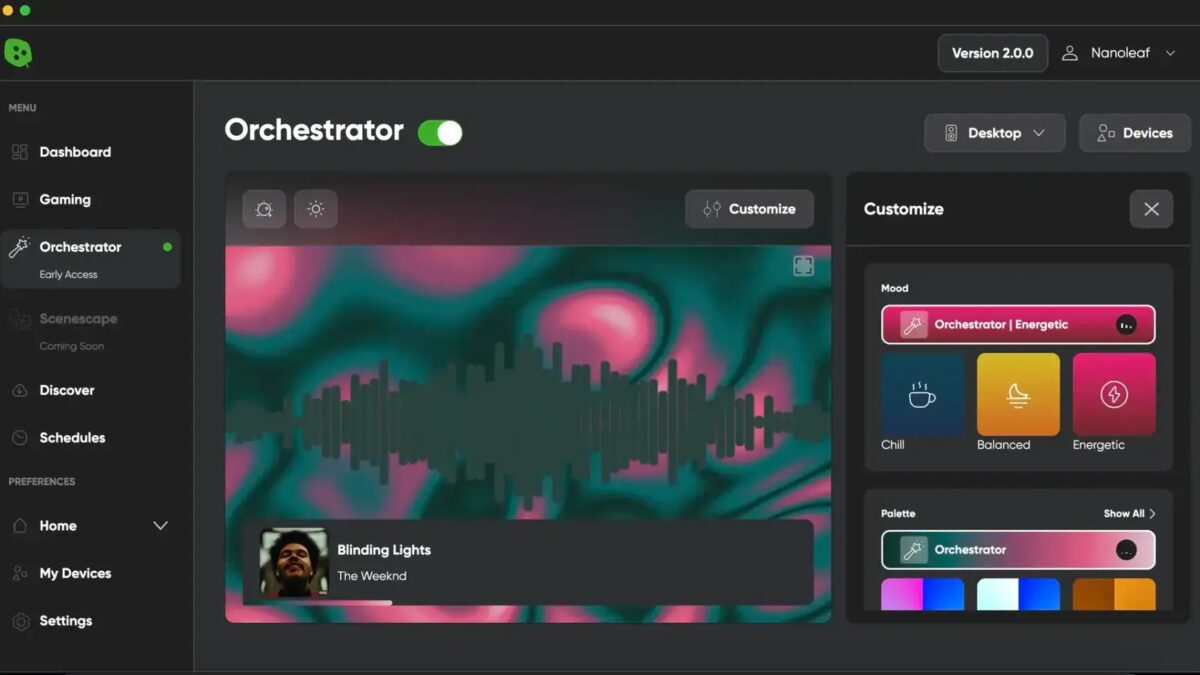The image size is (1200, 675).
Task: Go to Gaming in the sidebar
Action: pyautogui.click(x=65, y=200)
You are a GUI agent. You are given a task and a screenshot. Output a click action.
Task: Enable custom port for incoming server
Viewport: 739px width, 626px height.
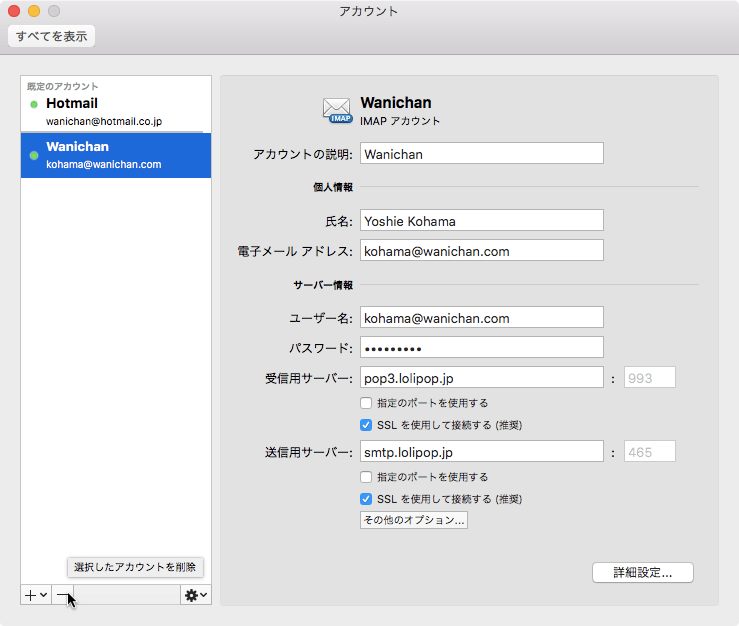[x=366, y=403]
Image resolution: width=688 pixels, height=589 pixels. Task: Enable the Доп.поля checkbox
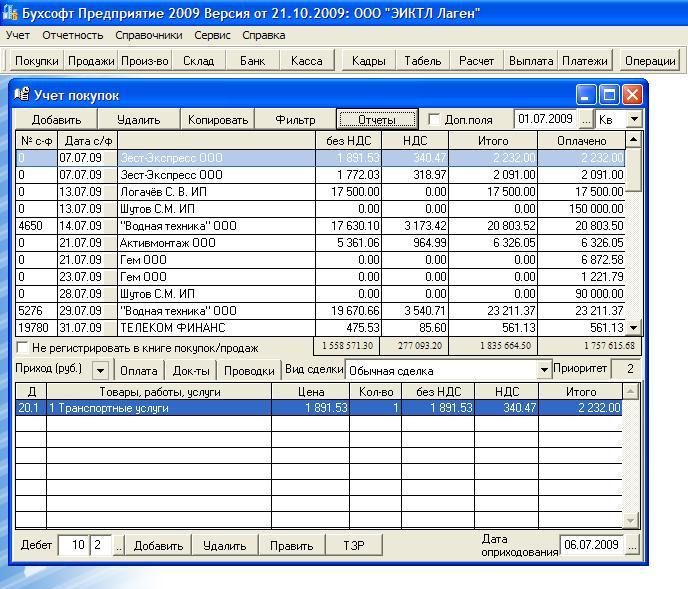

──────

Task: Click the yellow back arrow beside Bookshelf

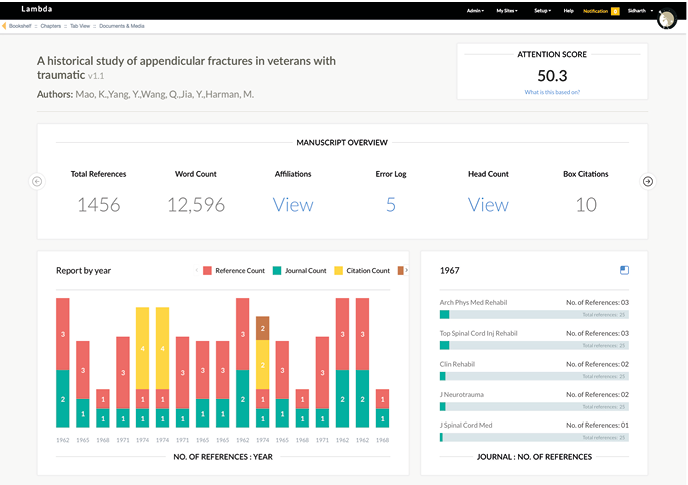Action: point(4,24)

──────

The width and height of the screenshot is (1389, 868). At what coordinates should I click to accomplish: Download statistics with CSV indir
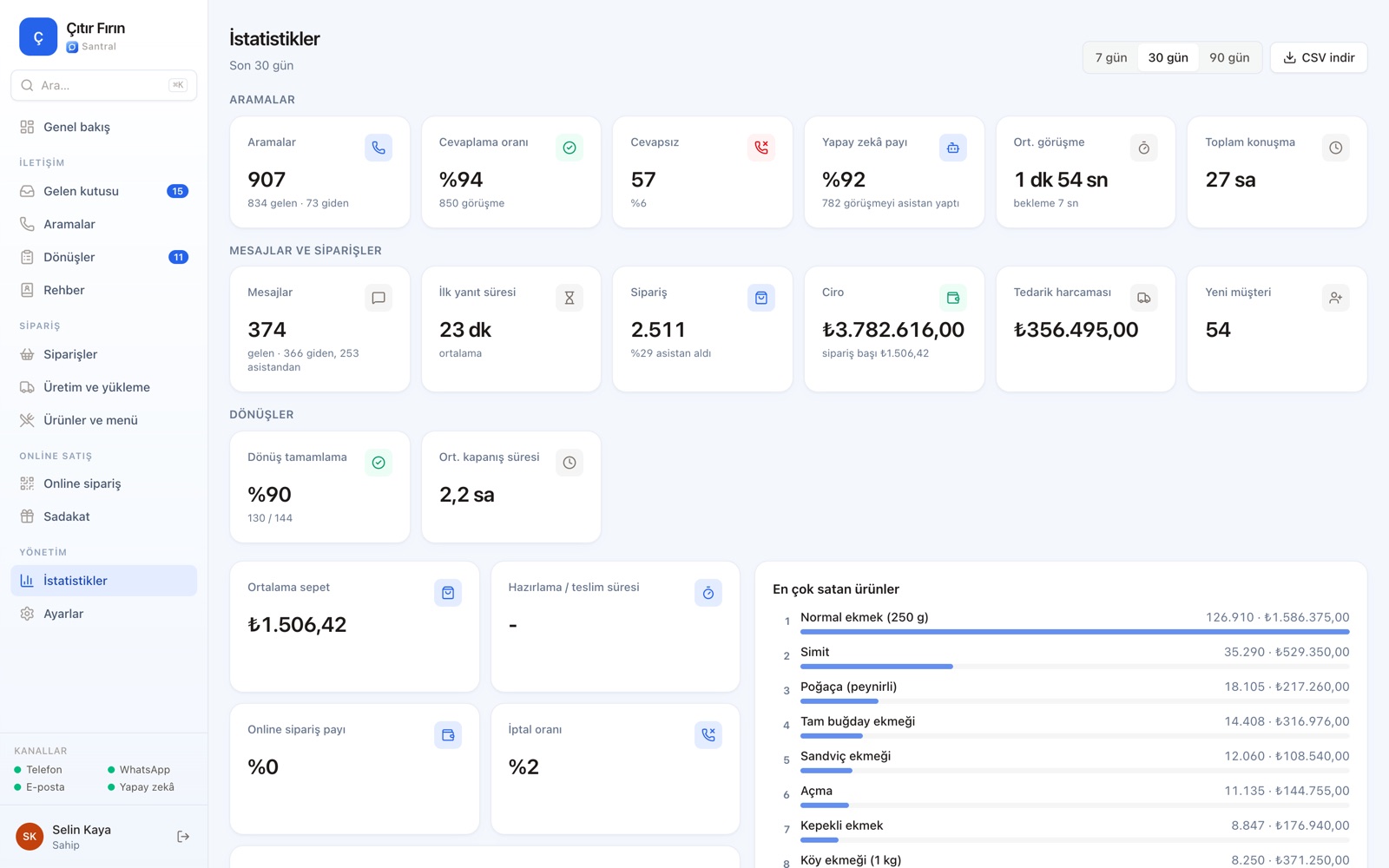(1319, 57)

──────

**Activity**
Restate word for word the lines of the data above that begin at the line with "You are a GUI" and end at the line with "Image resolution: width=688", keeping both ends and dropping every picture.

**Exercise output**
You are a GUI agent. You are given a task and a screenshot. Output a click action.
Task: Enable custom port for incoming server
Viewport: 739px width, 626px height.
[x=366, y=403]
Image resolution: width=688 pixels, height=589 pixels. Task: Enable the Доп.поля checkbox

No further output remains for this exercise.